Tasks for this exercise »
(1) In the Bruins report below, write out the passage from "Seidenberg has insisted" to "team’s upcoming homestand.".
(2) Using the Bruins report below, decide whether each statement agrees with it, and answer yes or no with the deciding words quoted from the report.
(a) Seidenberg had back surgery on Sept. 24.
(b) Seidenberg says pain in his back is his main concern.
(c) The team expects Seidenberg to play Thursday against the Avalanche.
(3) According to the Bruins report below, why does Claude Julien say the team may have to monitor Seidenberg's ice time when he returns?

Excerpt provided »
WILMINGTON — While the Bruins shared some bad injury news regarding their forwards, they seem pretty close to getting some help on defense.
Dennis Seidenberg, who missed all of training camp after having back surgery on Sept. 24, is closing in on a return. Nearly seven weeks into an anticipated eight-week recovery (Thursday will mark seven weeks), Seidenberg is taking contact and participating in battle drills with teammates.
“It’s getting close. Closer,” Seidenberg said after taking part in 3-on-3 battle drills in Wednesday’s practice. “It’s tough to say, but I’m feeling better on the ice. I’m feeling strong in the battles. It’s about being more comfortable skating, and that’s getting better.”
Seidenberg has insisted that pain is not an issue, nor is his back. He says that he’s comfortable taking contact but is still monitoring how his lower-body strength is coming along since being back on the ice.
“The physical part is not the thing I have to worry about. It’s all about the lower leg and the strength and being able to sustain whatever challenge I have out there,” he said. “That’s the main thing I have to look at.”
Claude Julien said that Seidenberg is ‘being evaluated every day because he is getting closer’ to returning to Boston’s lineup. It seems unlikely he would play on Thursday against the Avalanche, but it’s safe to say the team expects him to play at some point during the team’s upcoming homestand.
While the Bruins will welcome Seidenberg’s return if and when it comes, they’re also managing their expectations in the early going. Seidenberg struggled last season in his first campaign back from a torn ACL, and though he came into informal practices in the summer eager to bounce back, the fact that he hasn’t seen game action for roughly seven months suggests it could take time for him to hit his stride.
“When a guy hasn’t had a training camp and hasn’t had a game this year, you can’t expect him to come back and all of a sudden be firing on all cylinders,” Julien said. “When he does come back, we realize that we may have to monitor his ice time and who he plays against, and so on and so forth. Those are things that we’re prepared for the minute he’s good to go.”

Raw data »

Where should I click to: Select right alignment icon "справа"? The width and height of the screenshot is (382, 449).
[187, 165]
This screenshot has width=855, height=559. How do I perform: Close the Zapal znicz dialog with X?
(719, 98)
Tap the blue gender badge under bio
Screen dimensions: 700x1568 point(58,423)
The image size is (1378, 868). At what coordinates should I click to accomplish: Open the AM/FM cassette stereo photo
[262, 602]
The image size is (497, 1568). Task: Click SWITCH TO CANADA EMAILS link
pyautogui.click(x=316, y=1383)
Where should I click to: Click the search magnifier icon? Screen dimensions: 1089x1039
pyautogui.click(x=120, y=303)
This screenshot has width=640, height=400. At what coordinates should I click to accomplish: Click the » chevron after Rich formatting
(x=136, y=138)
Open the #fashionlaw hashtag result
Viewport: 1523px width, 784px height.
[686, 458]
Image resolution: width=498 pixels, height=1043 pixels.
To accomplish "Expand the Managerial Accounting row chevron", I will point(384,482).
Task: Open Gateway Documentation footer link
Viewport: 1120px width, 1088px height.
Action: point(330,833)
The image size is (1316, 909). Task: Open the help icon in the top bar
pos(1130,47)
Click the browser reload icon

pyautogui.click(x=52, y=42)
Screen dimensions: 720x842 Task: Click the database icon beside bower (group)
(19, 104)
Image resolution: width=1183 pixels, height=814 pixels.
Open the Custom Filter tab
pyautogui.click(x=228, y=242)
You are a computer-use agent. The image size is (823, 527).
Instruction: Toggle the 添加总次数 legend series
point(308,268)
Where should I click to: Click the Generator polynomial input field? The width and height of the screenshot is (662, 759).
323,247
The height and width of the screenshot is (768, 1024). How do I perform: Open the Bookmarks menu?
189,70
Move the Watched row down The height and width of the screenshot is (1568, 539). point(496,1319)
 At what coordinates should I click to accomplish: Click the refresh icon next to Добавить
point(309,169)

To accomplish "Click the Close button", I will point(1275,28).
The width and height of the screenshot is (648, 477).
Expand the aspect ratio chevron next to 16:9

Expected responses »
(1)
Seidenberg has insisted that pain is not an issue, nor is his back. He says that he’s comfortable taking contact but is still monitoring how his lower-body strength is coming along since being back on the ice.
“The physical part is not the thing I have to worry about. It’s all about the lower leg and the strength and being able to sustain whatever challenge I have out there,” he said. “That’s the main thing I have to look at.”
Claude Julien said that Seidenberg is ‘being evaluated every day because he is getting closer’ to returning to Boston’s lineup. It seems unlikely he would play on Thursday against the Avalanche, but it’s safe to say the team expects him to play at some point during the team’s upcoming homestand.

(2)
(a) Yes: "after having back surgery on Sept. 24."
(b) No: "Seidenberg has insisted that pain is not an issue, nor is his back."
(c) No: "It seems unlikely he would play on Thursday against the Avalanche."

(3) Seidenberg has had no training camp and no game this year, so Julien says the team can't expect him to return "firing on all cylinders."